Both are exactly the same level of OOP, but the Java version is roughly twice as long. Add operator overloading to the mix and it becomes much worse:

x.getField().get(5).multiply(6).add(3)

vs

x.field[5] * 6 + 3

All this has nothing to do with OOP, but with syntactic sugar that is applied.

[–] [email protected] 1 points 1 year ago (1 children)

As I said, the convention is now x.field() not x.getField()

What language are you comparing against here? x.field[5] is valid Java if field is a public array, but that's not OOP, at least not in a pure sense.

[–] [email protected] 0 points 1 year ago* (last edited 1 year ago)

It's not valid Java for e.g. Lists, Maps, Strings or any programmer-defined classes.

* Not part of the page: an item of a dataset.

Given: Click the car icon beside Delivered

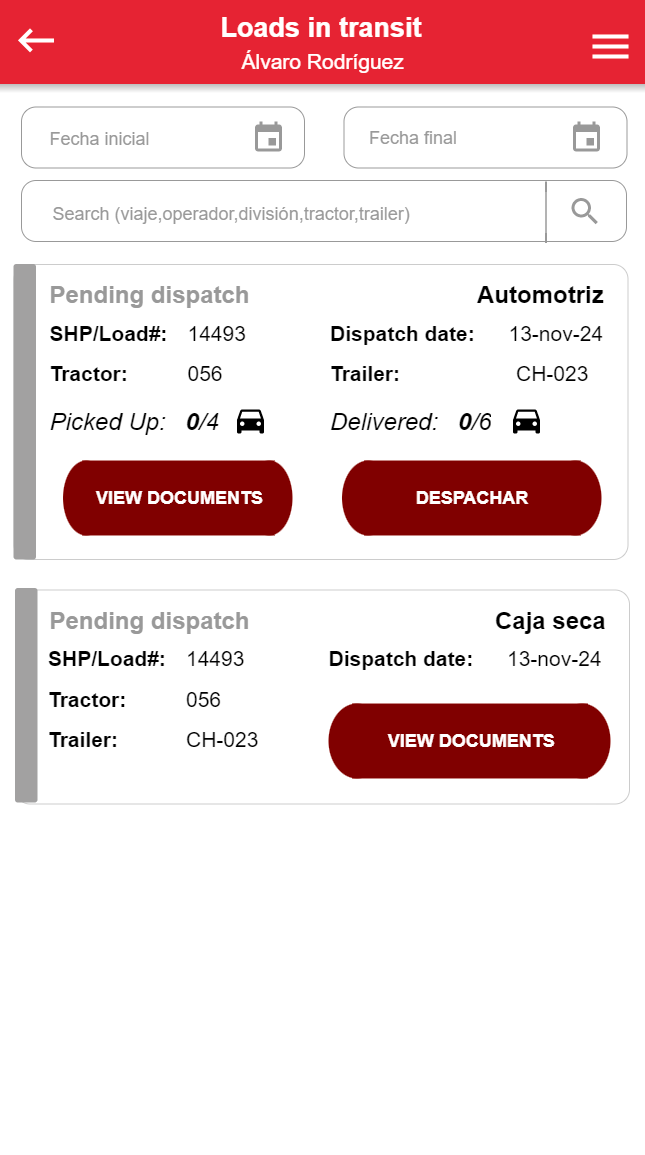Looking at the screenshot, I should tap(526, 422).
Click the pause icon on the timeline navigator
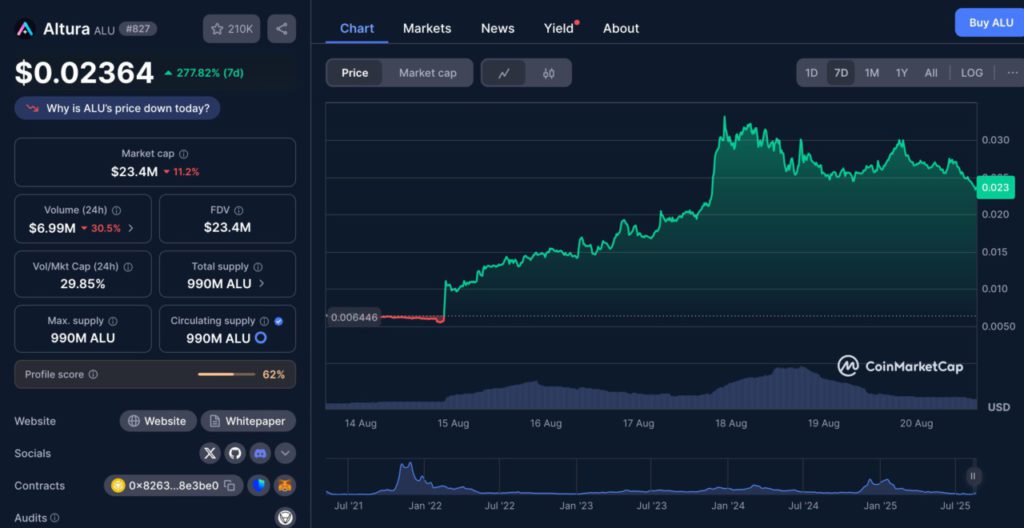 point(972,477)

Same with operator overloading.

myVectorA + myVectorB is not valid Java, but it is valid OOP in e.g. Python or C++. And this kind of syntactic sugar reduces verbosity enourmously, while still being OOP.

If you have ever worked in e.g. Python, Groovie or Kotlin you notice quickly how non-verbose OOP can be.

It seriously is just Java.

And Javas insistance on having you wrap non-OOP things in fake OOP constructs (e.g. static methods, which are just functions in modules, but you have to uselessly abuse classes as modules) isn't helping either.